GANTA, Nimba – Citizens of Nimba’s first electoral district have unanimously voted to construct 20 hand pumps for the provision of safe drinking water.
The decision was reached during a town hall meeting at the Gompa City Corporation office in Ganta over the weekend.
The meeting was attended by Rep. Jeremiah Koung, Bein-Garr District Commissioner Shelley Brown, Gompa City Mayor Ben Dopka, chiefs and elders of Bein-Garr, and other citizens’ groups.
The funds are part of the $70,000 provided to each electoral district as part of the Legislative Support Projects. Under this scheme, representatives are given the opportunity to earmark specific projects for their districts. The projects and the associated funds are then managed by the Liberia Agency for Community Empowerment.
Speaking to reporters after the meeting, Koung said residents had initially proposed a variety of projects, from building culverts to constructing a new city hall.
Due to the surplus of suggestions, Koung said he and the elders’ council decided to hold a closed-door meeting to further discuss the issue. There, access to clean water was given top priority due to the fact that the fund in question could not cover other projects suggested.
“US$70,000 cannot do all of what were suggested,” Koung said. “Let’s take for example the city hall project. We need a city hall in Ganta, but that project costs about US$700,000. We need not less than US$200,000 to start that project. We need to do a project that this money will fit in.”

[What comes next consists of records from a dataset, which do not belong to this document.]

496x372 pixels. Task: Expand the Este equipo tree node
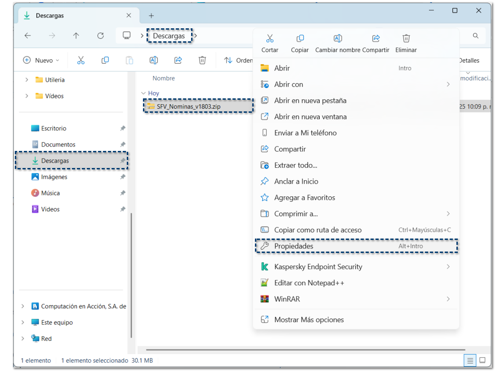click(23, 323)
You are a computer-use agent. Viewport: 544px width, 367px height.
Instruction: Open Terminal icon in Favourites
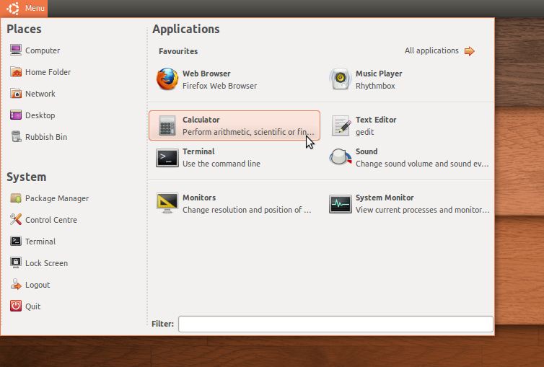point(167,157)
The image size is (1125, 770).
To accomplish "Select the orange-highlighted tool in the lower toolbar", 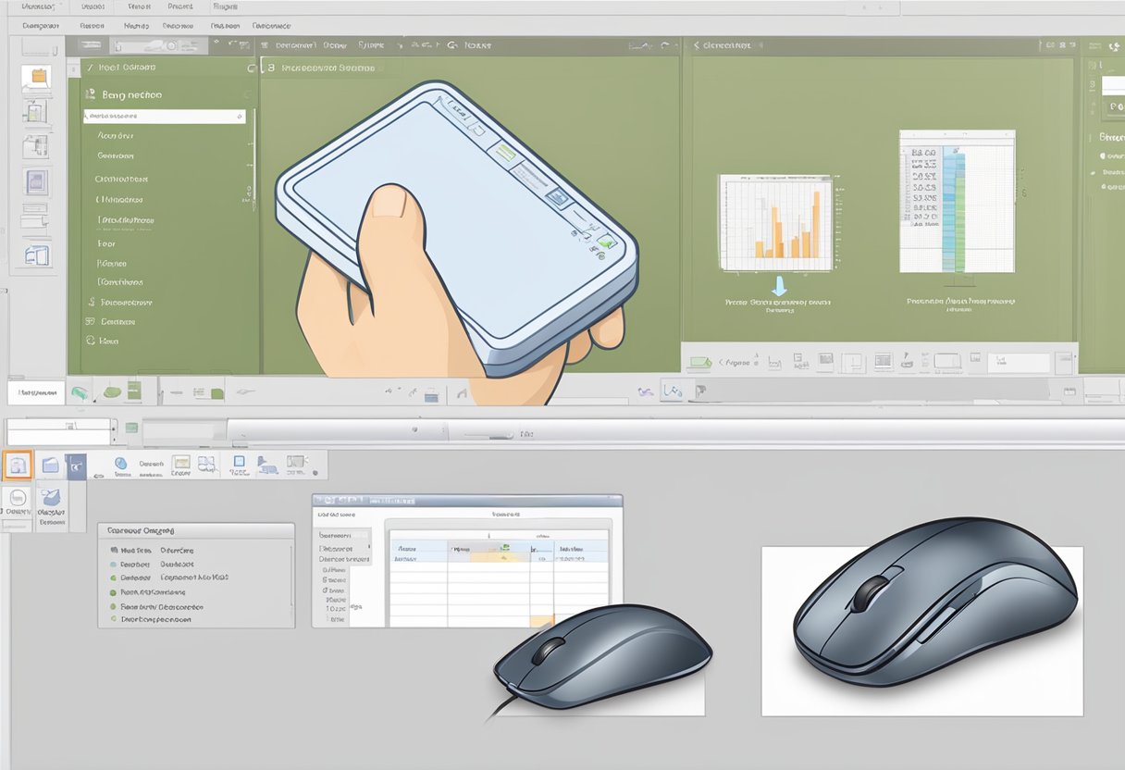I will [x=18, y=465].
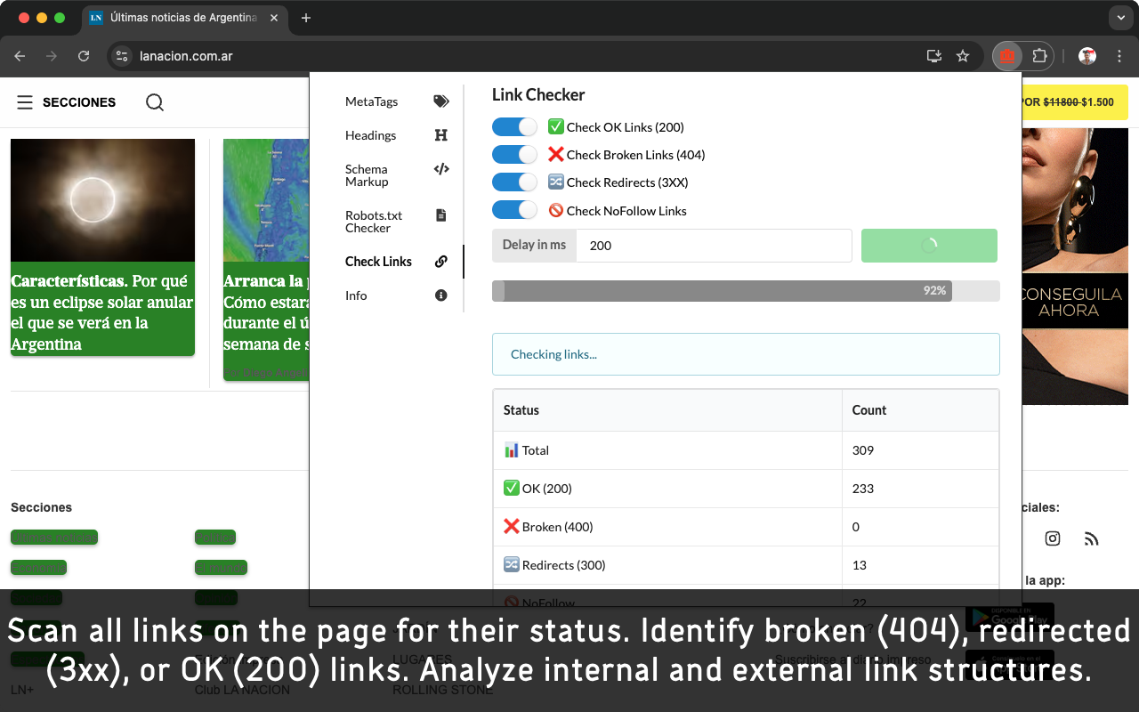1139x712 pixels.
Task: Expand the tab search dropdown arrow
Action: [1119, 18]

Koung had earlier earmarked the fencing of the J.W. Pearson High School campus for this year’s project but he said the US$150,000 estimated for the project was too much.
He added that the Liberia Agency for Community Empowerment, which administers the Legislative Support Projects, had also estimated the cost of digging a well to be at US$3,500.

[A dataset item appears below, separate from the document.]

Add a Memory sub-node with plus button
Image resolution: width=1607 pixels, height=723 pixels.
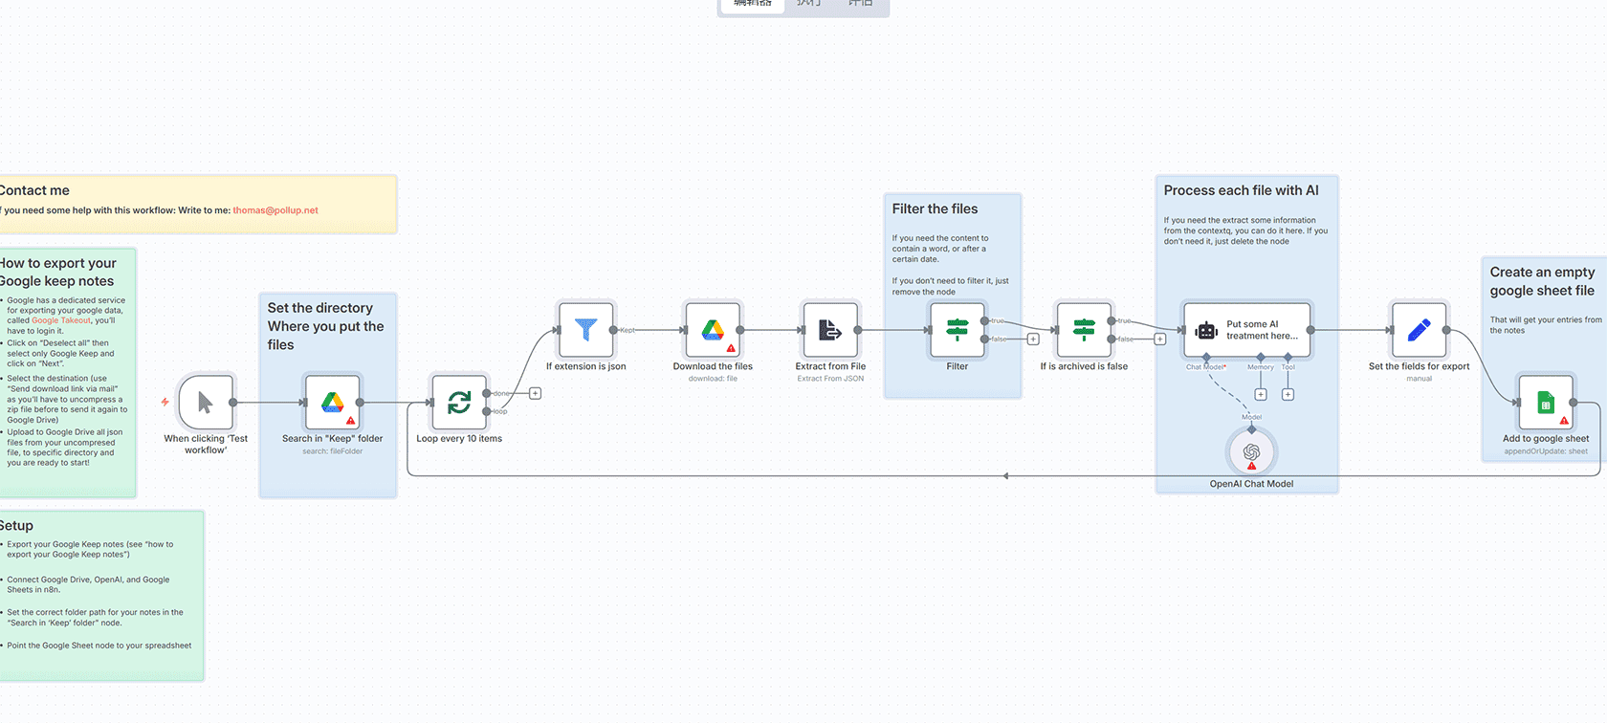point(1261,395)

“We have over 20 communities in Ganta. The US$70,000, if we divide it by US$3,500, this will cover about 20 communities,” Koung explained how he arrived at the decision. “We will do this first, and look for money to do the rest of the other communities.
Last year’s earmarked funds went towards the construction of a US$68,000 market hall in the LPRC community.
The Legislative Support Projects was introduced in 2013 by House Speaker Alex Tyler to help fast track development in the counties, especially since the County Development Funds were notorious for bureaucracy.